Een voorbeeld hiervan is het euvel met de Vergunningcheck, waar deze site al over berichtte.
Tijdelijke maatregelen
Een bijkomend technisch probleem voor gemeenten is dat ze vanaf begin volgend jaar niet langer op de Tijdelijke Alternatieve Maatregelen (TAM) terug kunnen vallen voor het publiceren en wijzigen van omgevingsdocumenten op het DSO. Twee op de drie gemeenten gebruikt TAM, omdat ze meer vertrouwen hebben in hun ICT-systeem onder het oude recht, mede omdat de doorontwikkeling van de nieuwe plansoftware onder de Omgevingswet hapert.
Het aflopen van de TAM-deadline houdt veel gemeenten dan ook flink bezig. De overstap brengt reële en serieuze risico’s met zich mee, liet een aantal gemeenten eerder dit jaar al weten tijdens een VNG-webinar over de softwareproblemen bij parallelle planwijzigingen.

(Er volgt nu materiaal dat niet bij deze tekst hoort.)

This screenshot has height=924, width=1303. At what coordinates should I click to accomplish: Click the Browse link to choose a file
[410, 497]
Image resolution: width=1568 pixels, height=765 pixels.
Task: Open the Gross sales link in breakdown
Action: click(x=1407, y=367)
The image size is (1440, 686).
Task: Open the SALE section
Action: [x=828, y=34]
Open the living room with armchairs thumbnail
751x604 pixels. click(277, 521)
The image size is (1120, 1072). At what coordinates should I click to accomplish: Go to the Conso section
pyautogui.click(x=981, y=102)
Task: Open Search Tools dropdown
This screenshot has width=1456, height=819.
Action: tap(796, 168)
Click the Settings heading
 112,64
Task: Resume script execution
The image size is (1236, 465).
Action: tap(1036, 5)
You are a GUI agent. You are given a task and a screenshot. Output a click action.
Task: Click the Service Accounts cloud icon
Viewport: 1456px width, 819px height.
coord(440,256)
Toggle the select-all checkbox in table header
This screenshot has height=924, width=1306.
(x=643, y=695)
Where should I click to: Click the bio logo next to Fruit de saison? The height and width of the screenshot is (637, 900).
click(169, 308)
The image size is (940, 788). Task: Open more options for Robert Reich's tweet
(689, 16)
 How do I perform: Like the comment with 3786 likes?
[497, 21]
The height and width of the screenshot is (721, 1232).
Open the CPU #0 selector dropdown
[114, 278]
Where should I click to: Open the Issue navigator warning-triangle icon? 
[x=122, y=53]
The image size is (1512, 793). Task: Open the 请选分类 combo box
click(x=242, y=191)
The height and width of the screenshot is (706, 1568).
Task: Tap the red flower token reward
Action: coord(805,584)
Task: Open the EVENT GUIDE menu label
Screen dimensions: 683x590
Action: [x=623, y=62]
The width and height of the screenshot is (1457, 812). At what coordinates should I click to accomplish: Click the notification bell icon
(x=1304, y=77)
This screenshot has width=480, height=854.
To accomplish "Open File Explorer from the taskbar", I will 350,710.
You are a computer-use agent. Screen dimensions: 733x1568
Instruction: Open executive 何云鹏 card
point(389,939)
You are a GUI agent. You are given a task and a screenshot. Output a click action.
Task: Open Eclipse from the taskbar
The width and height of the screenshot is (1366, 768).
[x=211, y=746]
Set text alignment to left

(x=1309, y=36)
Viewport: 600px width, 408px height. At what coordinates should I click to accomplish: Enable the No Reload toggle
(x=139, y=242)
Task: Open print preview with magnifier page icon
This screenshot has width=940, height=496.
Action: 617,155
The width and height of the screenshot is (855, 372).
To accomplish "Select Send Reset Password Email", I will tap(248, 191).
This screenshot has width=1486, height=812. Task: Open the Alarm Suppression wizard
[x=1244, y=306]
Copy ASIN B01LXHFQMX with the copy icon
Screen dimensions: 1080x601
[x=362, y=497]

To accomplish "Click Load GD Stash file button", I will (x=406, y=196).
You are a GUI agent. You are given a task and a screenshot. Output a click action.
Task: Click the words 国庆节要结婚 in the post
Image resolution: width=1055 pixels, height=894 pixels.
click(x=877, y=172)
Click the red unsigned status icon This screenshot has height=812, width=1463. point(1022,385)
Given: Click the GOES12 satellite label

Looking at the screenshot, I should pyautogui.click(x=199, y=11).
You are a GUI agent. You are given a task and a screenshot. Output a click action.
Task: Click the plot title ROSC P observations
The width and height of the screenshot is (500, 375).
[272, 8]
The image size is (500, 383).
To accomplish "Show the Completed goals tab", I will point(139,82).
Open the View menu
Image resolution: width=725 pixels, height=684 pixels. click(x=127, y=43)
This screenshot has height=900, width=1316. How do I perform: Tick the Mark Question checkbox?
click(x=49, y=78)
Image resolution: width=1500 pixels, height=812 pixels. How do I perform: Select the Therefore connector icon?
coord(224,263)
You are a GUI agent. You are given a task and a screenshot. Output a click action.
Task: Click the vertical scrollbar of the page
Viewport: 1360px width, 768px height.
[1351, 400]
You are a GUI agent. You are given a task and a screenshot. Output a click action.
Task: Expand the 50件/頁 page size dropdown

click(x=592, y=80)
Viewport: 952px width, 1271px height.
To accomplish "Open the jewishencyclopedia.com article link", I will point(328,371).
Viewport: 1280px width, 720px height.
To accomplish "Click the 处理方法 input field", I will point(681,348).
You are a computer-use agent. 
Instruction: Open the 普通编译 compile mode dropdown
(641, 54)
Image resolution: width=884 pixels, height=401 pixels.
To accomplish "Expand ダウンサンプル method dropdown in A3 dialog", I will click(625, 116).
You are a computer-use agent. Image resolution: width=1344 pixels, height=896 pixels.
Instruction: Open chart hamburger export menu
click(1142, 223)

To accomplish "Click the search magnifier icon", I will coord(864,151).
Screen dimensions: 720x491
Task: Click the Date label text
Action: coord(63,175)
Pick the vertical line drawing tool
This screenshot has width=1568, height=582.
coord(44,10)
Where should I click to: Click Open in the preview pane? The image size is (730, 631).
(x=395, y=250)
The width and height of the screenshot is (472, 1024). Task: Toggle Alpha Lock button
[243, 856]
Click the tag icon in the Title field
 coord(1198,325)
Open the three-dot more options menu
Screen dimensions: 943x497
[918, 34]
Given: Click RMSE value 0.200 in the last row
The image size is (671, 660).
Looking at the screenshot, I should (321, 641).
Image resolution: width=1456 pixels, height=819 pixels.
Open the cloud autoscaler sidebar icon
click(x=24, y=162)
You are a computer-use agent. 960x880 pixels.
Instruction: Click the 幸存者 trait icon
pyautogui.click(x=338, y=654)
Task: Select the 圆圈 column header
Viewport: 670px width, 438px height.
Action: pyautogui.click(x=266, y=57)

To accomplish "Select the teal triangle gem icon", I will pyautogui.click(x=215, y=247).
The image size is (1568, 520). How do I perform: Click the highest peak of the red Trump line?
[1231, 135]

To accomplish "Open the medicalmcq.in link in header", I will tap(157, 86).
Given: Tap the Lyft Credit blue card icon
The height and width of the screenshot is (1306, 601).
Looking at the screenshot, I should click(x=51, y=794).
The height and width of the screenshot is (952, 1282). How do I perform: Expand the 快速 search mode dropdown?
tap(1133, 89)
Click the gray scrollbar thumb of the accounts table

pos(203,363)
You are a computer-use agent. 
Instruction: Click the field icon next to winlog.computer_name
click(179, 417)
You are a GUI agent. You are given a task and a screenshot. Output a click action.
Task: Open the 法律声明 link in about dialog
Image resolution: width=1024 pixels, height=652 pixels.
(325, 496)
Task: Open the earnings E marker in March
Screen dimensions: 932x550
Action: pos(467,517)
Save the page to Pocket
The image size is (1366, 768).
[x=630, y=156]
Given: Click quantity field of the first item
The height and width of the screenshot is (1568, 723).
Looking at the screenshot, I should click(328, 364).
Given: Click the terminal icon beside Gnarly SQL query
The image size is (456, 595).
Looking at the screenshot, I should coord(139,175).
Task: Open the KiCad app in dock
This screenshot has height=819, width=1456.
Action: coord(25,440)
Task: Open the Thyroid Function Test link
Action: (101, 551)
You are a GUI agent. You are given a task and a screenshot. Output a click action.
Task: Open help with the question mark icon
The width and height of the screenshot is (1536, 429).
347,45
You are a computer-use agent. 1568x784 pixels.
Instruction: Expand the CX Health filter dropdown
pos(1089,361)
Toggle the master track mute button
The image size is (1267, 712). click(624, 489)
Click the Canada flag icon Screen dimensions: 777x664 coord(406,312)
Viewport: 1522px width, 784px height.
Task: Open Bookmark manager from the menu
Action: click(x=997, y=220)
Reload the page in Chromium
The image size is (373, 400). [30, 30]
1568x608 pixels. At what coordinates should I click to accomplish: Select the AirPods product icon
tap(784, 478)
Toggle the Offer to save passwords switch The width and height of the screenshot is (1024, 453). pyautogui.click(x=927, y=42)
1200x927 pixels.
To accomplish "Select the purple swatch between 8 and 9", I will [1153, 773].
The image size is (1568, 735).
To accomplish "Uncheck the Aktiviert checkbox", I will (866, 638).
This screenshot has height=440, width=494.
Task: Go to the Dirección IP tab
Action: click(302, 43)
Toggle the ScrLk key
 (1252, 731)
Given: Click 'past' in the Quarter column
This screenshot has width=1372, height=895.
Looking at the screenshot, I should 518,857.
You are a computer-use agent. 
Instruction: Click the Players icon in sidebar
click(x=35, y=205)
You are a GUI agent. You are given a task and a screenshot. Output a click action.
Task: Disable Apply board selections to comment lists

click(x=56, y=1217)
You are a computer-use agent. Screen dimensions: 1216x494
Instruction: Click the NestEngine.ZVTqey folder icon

De VNG heeft echter een onderzoek laten uitvoeren, overigens nog niet gepubliceerd, waaruit zou blijken dat er geen blokkerende factoren zijn voor het beëindigen van TAM. Want gemeenten krijgen voldoende technische ondersteuning om over te stappen.
Volle aandacht
Ook minister Keijzer stelt in haar laatste voortgangsbrief dat het TAM-vangnet niet langer nodig is. Ook stelt ze dat het DSO het laatste kwartaal ‘over het algemeen’ stabiel was. Het vergroten van de gebruiksvriendelijkheid van het systeem heeft haar volle aandacht, schrijft ze in haar reactie op het rapport van de evaluatiecommissie.
Het jaarrapport van de evaluatiecommissie is het eerste in een reeks van vier. De grote evaluatie van de Omgevingswet vindt in 2028 plaats.